### [What this task involves]
Below is a listing. Output every line of it exactly.

### [Entries supplied]
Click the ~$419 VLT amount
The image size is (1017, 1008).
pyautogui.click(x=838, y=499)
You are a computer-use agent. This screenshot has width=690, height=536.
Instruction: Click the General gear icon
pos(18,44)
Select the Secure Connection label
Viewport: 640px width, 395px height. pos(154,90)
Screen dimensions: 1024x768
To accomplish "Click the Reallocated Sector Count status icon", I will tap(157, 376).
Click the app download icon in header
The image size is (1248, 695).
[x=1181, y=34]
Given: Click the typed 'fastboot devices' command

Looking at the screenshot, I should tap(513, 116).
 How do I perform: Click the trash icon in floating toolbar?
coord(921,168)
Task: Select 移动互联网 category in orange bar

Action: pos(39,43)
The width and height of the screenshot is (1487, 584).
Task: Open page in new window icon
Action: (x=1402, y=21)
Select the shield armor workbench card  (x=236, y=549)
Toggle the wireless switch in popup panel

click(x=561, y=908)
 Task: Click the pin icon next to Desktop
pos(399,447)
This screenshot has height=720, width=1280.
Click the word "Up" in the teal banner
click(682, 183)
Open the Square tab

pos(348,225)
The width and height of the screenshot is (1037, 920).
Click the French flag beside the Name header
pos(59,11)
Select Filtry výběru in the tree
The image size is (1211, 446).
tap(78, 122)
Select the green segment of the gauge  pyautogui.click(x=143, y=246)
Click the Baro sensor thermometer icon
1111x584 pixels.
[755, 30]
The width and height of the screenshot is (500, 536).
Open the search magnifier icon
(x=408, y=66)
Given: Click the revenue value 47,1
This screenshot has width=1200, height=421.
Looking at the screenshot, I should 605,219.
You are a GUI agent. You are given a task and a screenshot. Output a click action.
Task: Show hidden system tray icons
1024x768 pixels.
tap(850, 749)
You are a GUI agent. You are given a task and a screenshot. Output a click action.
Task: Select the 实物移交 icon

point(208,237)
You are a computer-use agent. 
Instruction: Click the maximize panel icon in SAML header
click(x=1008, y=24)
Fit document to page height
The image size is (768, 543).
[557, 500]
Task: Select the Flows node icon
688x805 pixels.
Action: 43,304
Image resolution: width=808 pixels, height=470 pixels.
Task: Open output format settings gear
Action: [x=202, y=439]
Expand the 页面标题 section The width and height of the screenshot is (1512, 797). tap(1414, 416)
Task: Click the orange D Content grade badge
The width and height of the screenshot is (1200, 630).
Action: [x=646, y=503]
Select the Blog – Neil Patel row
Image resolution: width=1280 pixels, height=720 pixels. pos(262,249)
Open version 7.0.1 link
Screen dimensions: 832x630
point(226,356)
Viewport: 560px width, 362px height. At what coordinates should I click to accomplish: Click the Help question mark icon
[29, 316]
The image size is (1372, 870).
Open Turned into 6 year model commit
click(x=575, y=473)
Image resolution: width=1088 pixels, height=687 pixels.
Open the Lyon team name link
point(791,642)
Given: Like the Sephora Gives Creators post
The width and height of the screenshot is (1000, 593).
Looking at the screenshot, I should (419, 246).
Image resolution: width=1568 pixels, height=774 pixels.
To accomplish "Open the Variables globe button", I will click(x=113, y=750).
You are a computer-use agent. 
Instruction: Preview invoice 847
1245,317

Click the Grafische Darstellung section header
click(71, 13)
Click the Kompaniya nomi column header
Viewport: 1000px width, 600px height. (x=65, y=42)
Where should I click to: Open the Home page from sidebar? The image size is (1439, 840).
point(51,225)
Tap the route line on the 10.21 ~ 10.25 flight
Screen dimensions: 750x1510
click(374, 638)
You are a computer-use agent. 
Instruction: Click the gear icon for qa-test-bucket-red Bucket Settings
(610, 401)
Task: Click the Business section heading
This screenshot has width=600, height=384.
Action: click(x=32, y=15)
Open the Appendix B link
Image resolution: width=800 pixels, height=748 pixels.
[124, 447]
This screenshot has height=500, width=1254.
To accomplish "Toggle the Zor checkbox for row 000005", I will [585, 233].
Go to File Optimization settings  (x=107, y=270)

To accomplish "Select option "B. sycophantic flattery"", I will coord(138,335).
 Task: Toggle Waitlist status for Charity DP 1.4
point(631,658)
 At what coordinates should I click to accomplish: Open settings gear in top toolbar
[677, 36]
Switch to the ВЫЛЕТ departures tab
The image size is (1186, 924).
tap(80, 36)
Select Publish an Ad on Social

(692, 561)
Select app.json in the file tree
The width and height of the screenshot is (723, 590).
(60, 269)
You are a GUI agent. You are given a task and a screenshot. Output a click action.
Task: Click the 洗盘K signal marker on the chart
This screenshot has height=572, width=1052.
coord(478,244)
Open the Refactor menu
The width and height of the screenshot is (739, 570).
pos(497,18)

### [Task result]
Click the ~$419 VLT amount
The image size is (1017, 1008).
pyautogui.click(x=838, y=499)
You are a computer-use agent. This screenshot has width=690, height=536.
Instruction: Click the General gear icon
pos(18,44)
Select the Secure Connection label
Viewport: 640px width, 395px height. pos(154,90)
Screen dimensions: 1024x768
To accomplish "Click the Reallocated Sector Count status icon", I will tap(157, 376).
Click the app download icon in header
The image size is (1248, 695).
[x=1181, y=34]
Given: Click the typed 'fastboot devices' command

Looking at the screenshot, I should tap(513, 116).
 How do I perform: Click the trash icon in floating toolbar?
coord(921,168)
Task: Select 移动互联网 category in orange bar

Action: pos(39,43)
The width and height of the screenshot is (1487, 584).
Task: Open page in new window icon
Action: (x=1402, y=21)
Select the shield armor workbench card  (x=236, y=549)
Toggle the wireless switch in popup panel

click(x=561, y=908)
 Task: Click the pin icon next to Desktop
pos(399,447)
This screenshot has height=720, width=1280.
Click the word "Up" in the teal banner
click(682, 183)
Open the Square tab

pos(348,225)
The width and height of the screenshot is (1037, 920).
Click the French flag beside the Name header
pos(59,11)
Select Filtry výběru in the tree
The image size is (1211, 446).
tap(78, 122)
Select the green segment of the gauge  pyautogui.click(x=143, y=246)
Click the Baro sensor thermometer icon
1111x584 pixels.
[755, 30]
The width and height of the screenshot is (500, 536).
Open the search magnifier icon
(x=408, y=66)
Given: Click the revenue value 47,1
This screenshot has width=1200, height=421.
Looking at the screenshot, I should 605,219.
You are a GUI agent. You are given a task and a screenshot. Output a click action.
Task: Show hidden system tray icons
1024x768 pixels.
tap(850, 749)
You are a GUI agent. You are given a task and a screenshot. Output a click action.
Task: Select the 实物移交 icon

point(208,237)
You are a computer-use agent. 
Instruction: Click the maximize panel icon in SAML header
click(x=1008, y=24)
Fit document to page height
The image size is (768, 543).
[557, 500]
Task: Select the Flows node icon
688x805 pixels.
Action: 43,304
Image resolution: width=808 pixels, height=470 pixels.
Task: Open output format settings gear
Action: [x=202, y=439]
Expand the 页面标题 section The width and height of the screenshot is (1512, 797). tap(1414, 416)
Task: Click the orange D Content grade badge
The width and height of the screenshot is (1200, 630).
Action: [x=646, y=503]
Select the Blog – Neil Patel row
Image resolution: width=1280 pixels, height=720 pixels. pos(262,249)
Open version 7.0.1 link
Screen dimensions: 832x630
point(226,356)
Viewport: 560px width, 362px height. At what coordinates should I click to accomplish: Click the Help question mark icon
[29, 316]
The image size is (1372, 870).
Open Turned into 6 year model commit
click(x=575, y=473)
Image resolution: width=1088 pixels, height=687 pixels.
Open the Lyon team name link
point(791,642)
Given: Like the Sephora Gives Creators post
The width and height of the screenshot is (1000, 593).
Looking at the screenshot, I should (419, 246).
Image resolution: width=1568 pixels, height=774 pixels.
To accomplish "Open the Variables globe button", I will click(x=113, y=750).
You are a computer-use agent. 
Instruction: Preview invoice 847
1245,317

Click the Grafische Darstellung section header
click(71, 13)
Click the Kompaniya nomi column header
Viewport: 1000px width, 600px height. (x=65, y=42)
Where should I click to: Open the Home page from sidebar? The image size is (1439, 840).
point(51,225)
Tap the route line on the 10.21 ~ 10.25 flight
Screen dimensions: 750x1510
click(374, 638)
You are a computer-use agent. 
Instruction: Click the gear icon for qa-test-bucket-red Bucket Settings
(610, 401)
Task: Click the Business section heading
This screenshot has width=600, height=384.
Action: click(x=32, y=15)
Open the Appendix B link
Image resolution: width=800 pixels, height=748 pixels.
[124, 447]
This screenshot has height=500, width=1254.
To accomplish "Toggle the Zor checkbox for row 000005", I will [585, 233].
Go to File Optimization settings  (x=107, y=270)

To accomplish "Select option "B. sycophantic flattery"", I will coord(138,335).
 Task: Toggle Waitlist status for Charity DP 1.4
point(631,658)
 At what coordinates should I click to accomplish: Open settings gear in top toolbar
[677, 36]
Switch to the ВЫЛЕТ departures tab
The image size is (1186, 924).
tap(80, 36)
Select Publish an Ad on Social

(692, 561)
Select app.json in the file tree
The width and height of the screenshot is (723, 590).
(60, 269)
You are a GUI agent. You are given a task and a screenshot. Output a click action.
Task: Click the 洗盘K signal marker on the chart
This screenshot has height=572, width=1052.
coord(478,244)
Open the Refactor menu
The width and height of the screenshot is (739, 570).
pos(497,18)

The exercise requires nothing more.